Solid substrate-room temperature phosphorimetry for the determination of trace lead using p-nitro-phenyl-fluorone-multi-wall carbon nanotubes-Tween-80 micellae compound and diagnosis about human diseases

Abstract

The structures of multi-wall carbon nanotubes (MWNTs) were modified by H(2)SO(4)-HNO(3) and H(2)SO(4)-H(2)O(2), respectively. The corresponding products were water-soluble MWNTs-A and MWNTs-B. According to the experiment, it was found that MWNTs-B could emit stable solid substrate-room temperature phosphorescence (RTP) on the surface of paper with Ag(+) as perturber.

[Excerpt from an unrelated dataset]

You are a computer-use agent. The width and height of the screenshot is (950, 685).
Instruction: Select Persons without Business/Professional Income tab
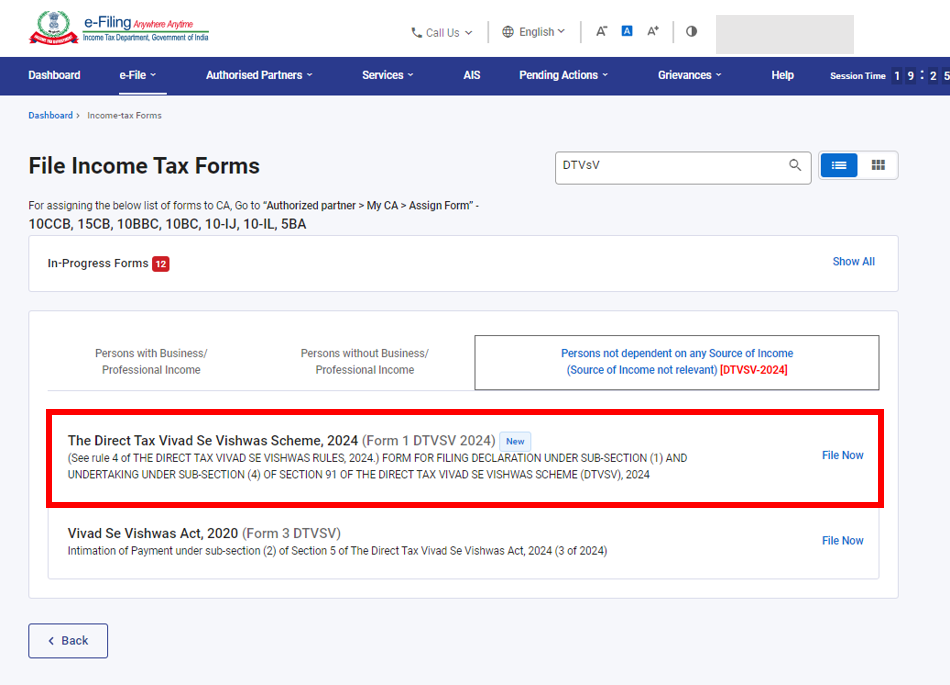tap(365, 362)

Under the conditions of 70 degrees C and 15 min, MWNTs-B can react with Tween-80 and p-nitro-phenyl-fluorone (R) to form R-MWNTs-B-Tween-80 micellae compound, which could emit RTP of R and MWNTs-B on the surface of paper, respectively. Pb(2+) could cause the RTP of R and MWNTs-B enhanced sharply, respectively. DeltaI(p) is directly proportional to the content of Pb(2+). A new solid substrate-room temperature phosphorimetry (SS-RTP) for the determination of trace Pb(2+) has been established based on R-MWNTs-B-Tween-80 micellae compound containing double luminescent molecule. The detection limit of this method were 0.035 ag Pb(2+) spot(-1) (8.8 x 10(-17) g Pb(2+) ml(-1), MWNTs-B) and 0.028 ag Pb(2+) spot(-1) (7.1 x 10(-17) g Pb(2+) ml(-1), R). This method is of high sensitivity, good selectivity, high precision and accuracy. It could be applied to determine trace Pb(2+) in serum samples at wavelength of 453.7/623.0 nm (R) or 475.9/645.0 nm (MWNTs-B) with satisfactory results, showing that SS-RTP has flexibility and utility value. Simultaneously, this method can be used to diagnose human diseases. The reaction mechanism for the determination of trace Pb(2+) by SS-RTP based on R-MWNTs-B-Tween-80 micellae compound containing double luminescent molecule was also discussed.